Extract to read:
-- START --

When Mandy Perez was little, she remembers asking her elementary school teachers at the end of every school year for their extra worksheets.
“I would take those worksheets home and play school with my little sister during the summertime,” she said. “I never stop learning, and I love working with children. It’s my passion in life.”
Teachers like her 5th-grade teacher Richard Littrell and Lora Lee Duncan, her 6th-grade teacher, saw something special in Perez and helped her believe in herself. To this day, Perez still has a book in her classroom library gifted to her by Duncan.
“Both of these educators set the bar high in education for me,” she said. “I hope that I have in some way passed on the greatness they shared with me and my educational experience to my students.”
Perez’ father, Jose, is originally from Panama and moved to the United States when he was 16 years old. Her mother Marylin is originally from Crittenden County, the county Perez now teaches in. After graduating from Union County High School, Perez was the first in her family to go to college.
The child of divorced parents, she did not have the same typical college experience as most of her peers, having to stay at home to help take care of her younger siblings. Perez felt she made the best choices for her family and they have been her “biggest support system” throughout her educational career.
“They have been there for me through every high and every low,” she said. “I know that they are extremely proud.”
Perez earned her bachelor’s degree in elementary education and a master’s degree in guidance and counseling from Murray State University. For the past 18 years, she has taught in Crittenden County Schools. She currently teaches 6th-grade English and language arts at Crittenden County Middle School.
Now as the 2023 Kentucky Teacher of the Year, Perez plans to use her role to inspire students to fall in love with reading. This mission has been her life’s work as an educator, helping students connect to reading as “the purest form of entertainment.”

-- END --

Dataset section:
-- START --

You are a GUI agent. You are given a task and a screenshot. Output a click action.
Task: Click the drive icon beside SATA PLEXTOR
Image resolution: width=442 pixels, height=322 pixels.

-- END --

Problems and tasks:
1. Duplicate the passage from the article about Mandy Perez, starting at "Perez’ father, Jose, is" and ending at "her educational career.".
2. According to the article about Mandy Perez, what subject and grade does she currently teach?
3. Carry the article about Mandy Perez forward from its last sentence.

Answers to the tasks:
1.
Perez’ father, Jose, is originally from Panama and moved to the United States when he was 16 years old. Her mother Marylin is originally from Crittenden County, the county Perez now teaches in. After graduating from Union County High School, Perez was the first in her family to go to college.
The child of divorced parents, she did not have the same typical college experience as most of her peers, having to stay at home to help take care of her younger siblings. Perez felt she made the best choices for her family and they have been her “biggest support system” throughout her educational career.

2. She teaches 6th-grade English and language arts at Crittenden County Middle School.

3.
“The power that lies behind getting kids excited for reading is truly magical. It warms my heart,” she said.
According to Perez, students don’t dislike reading, they simply haven’t found the book that captivates their mind and heart yet.
“Educators and society owe it to our students to promote a love for reading,” she said. “Stories can be used as learning tools to teach the importance of understanding one’s culture, being kind, showing acceptance, exercising patience, working through differences, practicing the power of giving. There are so many lessons students can relate to and connect within a story. It’s these types of stories that teach them how to cope, deal with situations and understand who they are.”
One of the ways she hooks students into wanting to read is through First Chapter Friday, an idea she came across from a teacher on Instagram last school year. Every Friday, Perez introduces a new book with a trailer first and then students listen to the first chapter. While listening, they record their thoughts, emotions, connections, predictions and rate the book in a sketch notes organizer.
The idea behind First Chapter Friday is to expose the students to various genres. Some of the most popular books have been “Ghost Boys,” “Ground Zero,” “House Arrest,” “Bridge to Terabithia,” ‘Linked” and “Fever 1793.”
“After the introduction of ‘Ghost Boys,’ so many students wanted a copy of it to read that I had to order more from Amazon that day,” she said. “I made a post on Facebook sharing with my friends and family how excited my students were about First Chapter Friday and this particular book and a parent commented that her son came home and had her order it immediately.”
Her students’ latch on to the reading fever and take it home with them. After Perez introduced “Fever 1793” one Friday, she was informed that a high school student bought the book and was reading it with her brother, who was in Perez’ class.
“It was their nightly routine thing to do,” she said. “It’s so sweet.”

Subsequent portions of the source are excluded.